A test case, where data can not be filtered, would be a minimum.
As Jakub pointed out, you can use iconv with good and bad data.


Re: [PATCH v6 12/13] convert: add filter..process option

2016-08-30 Thread Junio C Hamano
Lars Schneider  writes:

> On 30 Aug 2016, at 20:59, Junio C Hamano  wrote:
>> 
>>> "abort" could be ambiguous because it could be read as "abort only
>>> this file". "abort-all" would work, though. Would you prefer to see
>>> "error" replaced by "abort" and "error-all" by "abort-all"?
>> 
>> No.
>> 
>> I was primarily reacting to "-all" part, so anything that ends with
>> "-all" is equally ugly from my point of view and not an improvement.
>> 
>> As I said, "error-all" as long as other reviewers are happy with is
>> OK by me, too.
>
> Now, I see your point. How about "error-and-stop" or "error-stop"
> instead of "error-all"?

Not really.  I was primarily reacting to having "error" and
"error-all", that share the same prefix.  Changing "-all" suffix to
"-stop" does not make all that difference to me.  But in any case,
as long as other reviewers are happy with it, it is OK by me, too.

> Good argument. However, my intention here was to mimic the v1 filter
> mechanism.

I am not making any argument and in no way against the chosen
behaviour.  That "intention here" that was revealed after two
iterations is something we would want to see as the reasoning
behind the choice of the final behaviour recorded somewhere,
and now I drew it out of you, I achieved what I set out to do
initially ;-)

> I am not sure I understand your last sentence. Just to be clear:
> Would you prefer it, if Git would just close the pipe to the filter process
> on Git exit and leave the filter running?

As a potential filter writer, I would probably feel it the easiest
to handle if there is no signal involved.  My job would be to read
from the command pipe, react to it, and when the command pipe gives
me EOF, I am expected to exit myself.  That would be simple enough.

>> I meant it as primarily an example people can learn from when they
>> want to write their own.
>
> I think `t/t0021/rot13-filter.pl` (part of this patch) serves this purpose 
> already.

I would expect them to peek at contrib/, but do you seriously expect
people to comb through t/ directory?


Re: [PATCH v6 12/13] convert: add filter..process option

2016-08-30 Thread Jakub Narębski
Hello,

W dniu 30.08.2016 o 20:59, Junio C Hamano pisze:
> Lars Schneider  writes:
[...]

>> The filter can exit right after the "error-all". If the filter does
>> not exit then Git will kill the filter.

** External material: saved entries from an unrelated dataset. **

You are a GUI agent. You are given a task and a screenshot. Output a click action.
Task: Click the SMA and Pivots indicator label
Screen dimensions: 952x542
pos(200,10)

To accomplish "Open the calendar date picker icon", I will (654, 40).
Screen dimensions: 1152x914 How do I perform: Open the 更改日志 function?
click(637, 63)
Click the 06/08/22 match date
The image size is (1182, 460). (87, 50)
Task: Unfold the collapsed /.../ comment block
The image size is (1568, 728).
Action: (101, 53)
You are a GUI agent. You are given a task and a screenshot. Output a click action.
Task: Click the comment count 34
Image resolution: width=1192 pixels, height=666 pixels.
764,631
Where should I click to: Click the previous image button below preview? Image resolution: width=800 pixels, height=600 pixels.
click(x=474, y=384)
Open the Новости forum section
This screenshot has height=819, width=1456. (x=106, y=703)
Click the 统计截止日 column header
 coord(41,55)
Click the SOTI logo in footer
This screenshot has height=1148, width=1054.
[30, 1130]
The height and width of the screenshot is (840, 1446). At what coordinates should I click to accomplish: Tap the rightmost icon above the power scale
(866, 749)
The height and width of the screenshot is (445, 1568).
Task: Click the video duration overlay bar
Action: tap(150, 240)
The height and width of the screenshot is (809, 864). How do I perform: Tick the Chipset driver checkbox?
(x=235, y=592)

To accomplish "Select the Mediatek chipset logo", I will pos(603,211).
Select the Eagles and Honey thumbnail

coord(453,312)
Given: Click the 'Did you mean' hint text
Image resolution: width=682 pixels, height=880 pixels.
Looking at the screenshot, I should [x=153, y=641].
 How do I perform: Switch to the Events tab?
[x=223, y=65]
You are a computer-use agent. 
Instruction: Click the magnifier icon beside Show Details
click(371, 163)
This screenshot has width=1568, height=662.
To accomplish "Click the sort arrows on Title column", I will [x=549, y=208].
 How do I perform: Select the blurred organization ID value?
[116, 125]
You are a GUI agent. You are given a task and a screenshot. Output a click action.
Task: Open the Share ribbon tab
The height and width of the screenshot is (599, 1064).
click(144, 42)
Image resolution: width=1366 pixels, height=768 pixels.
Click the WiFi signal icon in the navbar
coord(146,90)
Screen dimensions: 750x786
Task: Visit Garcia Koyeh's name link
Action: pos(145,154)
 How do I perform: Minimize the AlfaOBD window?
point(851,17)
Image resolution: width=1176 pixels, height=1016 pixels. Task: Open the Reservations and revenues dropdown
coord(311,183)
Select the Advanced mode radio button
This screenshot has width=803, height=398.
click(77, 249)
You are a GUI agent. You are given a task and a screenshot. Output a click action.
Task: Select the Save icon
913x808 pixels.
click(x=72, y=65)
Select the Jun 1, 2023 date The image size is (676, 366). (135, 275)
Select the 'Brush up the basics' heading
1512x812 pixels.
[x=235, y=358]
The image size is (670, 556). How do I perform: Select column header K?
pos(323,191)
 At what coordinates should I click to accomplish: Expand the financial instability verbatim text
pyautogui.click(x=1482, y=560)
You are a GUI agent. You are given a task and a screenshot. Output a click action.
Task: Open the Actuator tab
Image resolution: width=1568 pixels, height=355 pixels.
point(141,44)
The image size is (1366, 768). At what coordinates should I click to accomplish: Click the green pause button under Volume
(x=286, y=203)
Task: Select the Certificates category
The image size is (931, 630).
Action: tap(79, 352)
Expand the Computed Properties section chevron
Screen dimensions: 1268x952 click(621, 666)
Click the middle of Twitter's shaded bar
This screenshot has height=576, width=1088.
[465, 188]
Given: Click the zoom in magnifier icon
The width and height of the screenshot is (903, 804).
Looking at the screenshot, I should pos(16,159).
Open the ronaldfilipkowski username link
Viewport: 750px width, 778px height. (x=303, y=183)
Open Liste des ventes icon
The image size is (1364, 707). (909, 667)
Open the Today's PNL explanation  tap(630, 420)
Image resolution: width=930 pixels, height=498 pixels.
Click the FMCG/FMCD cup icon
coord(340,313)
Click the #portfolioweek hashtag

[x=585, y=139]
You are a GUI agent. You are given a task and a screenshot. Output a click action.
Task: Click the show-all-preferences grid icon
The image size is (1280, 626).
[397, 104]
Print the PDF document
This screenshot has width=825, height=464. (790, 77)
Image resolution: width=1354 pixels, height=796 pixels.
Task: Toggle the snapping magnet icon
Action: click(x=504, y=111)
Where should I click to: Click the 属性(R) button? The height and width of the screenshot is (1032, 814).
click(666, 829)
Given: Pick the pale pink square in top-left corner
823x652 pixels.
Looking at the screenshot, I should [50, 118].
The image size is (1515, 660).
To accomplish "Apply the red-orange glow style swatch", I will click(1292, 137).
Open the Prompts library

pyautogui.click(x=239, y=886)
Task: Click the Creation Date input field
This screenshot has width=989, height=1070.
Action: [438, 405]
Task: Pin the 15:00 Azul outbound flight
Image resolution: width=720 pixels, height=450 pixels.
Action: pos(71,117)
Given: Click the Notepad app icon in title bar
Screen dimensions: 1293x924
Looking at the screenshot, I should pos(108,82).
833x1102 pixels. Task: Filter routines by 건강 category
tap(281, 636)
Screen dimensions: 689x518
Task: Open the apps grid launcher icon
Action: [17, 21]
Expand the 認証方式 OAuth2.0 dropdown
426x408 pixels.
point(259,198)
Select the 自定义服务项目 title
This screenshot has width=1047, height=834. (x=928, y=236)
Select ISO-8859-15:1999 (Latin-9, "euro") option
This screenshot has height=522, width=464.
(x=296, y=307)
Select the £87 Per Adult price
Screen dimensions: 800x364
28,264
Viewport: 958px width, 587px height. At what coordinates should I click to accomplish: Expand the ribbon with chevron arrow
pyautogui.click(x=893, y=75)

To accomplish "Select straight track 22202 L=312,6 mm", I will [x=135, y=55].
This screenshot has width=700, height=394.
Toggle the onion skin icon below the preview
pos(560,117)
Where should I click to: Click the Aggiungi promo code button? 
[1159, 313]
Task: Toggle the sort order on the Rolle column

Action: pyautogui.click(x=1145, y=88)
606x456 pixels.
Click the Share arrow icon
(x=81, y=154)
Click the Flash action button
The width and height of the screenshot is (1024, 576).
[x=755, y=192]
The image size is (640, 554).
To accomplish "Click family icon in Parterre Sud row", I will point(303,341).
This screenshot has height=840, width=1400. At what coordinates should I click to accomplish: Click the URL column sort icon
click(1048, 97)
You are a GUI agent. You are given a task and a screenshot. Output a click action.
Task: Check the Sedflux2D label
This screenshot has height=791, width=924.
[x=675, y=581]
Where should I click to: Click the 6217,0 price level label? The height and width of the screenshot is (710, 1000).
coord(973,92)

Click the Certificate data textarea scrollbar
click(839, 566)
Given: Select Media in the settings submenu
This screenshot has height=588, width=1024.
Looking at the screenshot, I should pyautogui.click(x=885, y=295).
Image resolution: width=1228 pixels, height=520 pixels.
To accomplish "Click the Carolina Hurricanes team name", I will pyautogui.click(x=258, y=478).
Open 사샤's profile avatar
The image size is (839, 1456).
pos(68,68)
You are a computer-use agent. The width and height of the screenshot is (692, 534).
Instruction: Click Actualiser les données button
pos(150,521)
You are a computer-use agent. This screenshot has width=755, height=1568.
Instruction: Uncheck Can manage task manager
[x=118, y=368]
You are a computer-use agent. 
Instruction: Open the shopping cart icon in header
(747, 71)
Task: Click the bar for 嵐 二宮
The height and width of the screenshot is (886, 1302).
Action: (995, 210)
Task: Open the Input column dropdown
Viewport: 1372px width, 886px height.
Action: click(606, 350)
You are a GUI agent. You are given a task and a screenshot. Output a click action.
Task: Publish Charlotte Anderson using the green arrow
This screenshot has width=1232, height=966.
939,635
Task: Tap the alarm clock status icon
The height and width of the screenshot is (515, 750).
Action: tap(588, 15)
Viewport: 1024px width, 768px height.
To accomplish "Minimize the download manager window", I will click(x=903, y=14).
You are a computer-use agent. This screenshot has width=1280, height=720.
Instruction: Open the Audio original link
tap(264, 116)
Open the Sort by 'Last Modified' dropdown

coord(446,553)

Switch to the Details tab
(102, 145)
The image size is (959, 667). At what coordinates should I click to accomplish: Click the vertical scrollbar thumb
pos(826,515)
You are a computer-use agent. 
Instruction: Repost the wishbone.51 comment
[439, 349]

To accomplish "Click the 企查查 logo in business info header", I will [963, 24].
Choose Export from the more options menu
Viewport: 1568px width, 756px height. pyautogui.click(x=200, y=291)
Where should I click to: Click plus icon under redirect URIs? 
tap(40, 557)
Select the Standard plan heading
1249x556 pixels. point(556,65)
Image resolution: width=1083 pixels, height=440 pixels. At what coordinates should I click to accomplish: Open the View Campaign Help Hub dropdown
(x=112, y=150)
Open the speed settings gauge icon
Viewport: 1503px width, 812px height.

I'll add this to the docs.
> 
> OK.

Is it explicit kill, or implicit kill: close pipe and end process?

>> "abort" could be ambiguous because it could be read as "abort only
>> this file". "abort-all" would work, though. Would you prefer to see
>> "error" replaced by "abort" and "error-all" by "abort-all"?
> 
> No.
> 
> I was primarily reacting to "-all" part, so anything that ends with
> "-all" is equally ugly from my point of view and not an improvement.
> 
> As I said, "error-all" as long as other reviewers are happy with is
> OK by me, too.

I'm rather partial to "abort" instead of "error-all", or "quit"/"exit"
(but I prefer "abort" or "bail-out"), as it better reflects what this
response is about - ending filter process.
 
>> A filter that dies during communication or does not adhere to the protocol
>> is a faulty filter. Feeding the faulty filter after restart with the same 
>> blob would likely cause the same error. 
> 
> Why does Git restart it and continue with the rest of the blobs
> then?  Is there a reason to believe it may produce correct results
> for other blobs if you run it again?

I guess the idea is that single filter can be run on different types
of blobs, and it could fail on some types (some files) and not others.
Like LFS-type filter failing on files with size larger than 2 GiB,
or iconv-like filter to convert UTF-16 to UTF-8 failing on invalid
byte sequences.

>> B) If we communicate "shutdown" to the filter then we need to give the
>>filter some time to perform the exit before the filter is killed on
>>Git exit. I wasn't able to come up with a good answer how long Git 
>>should wait for the exit.
> 
> Would that be an issue?  A filter is buggy if told to shutdown,
> ignores the request and hangs around forever.  I do not think we
> even need to kill it.  It is not Git's problem.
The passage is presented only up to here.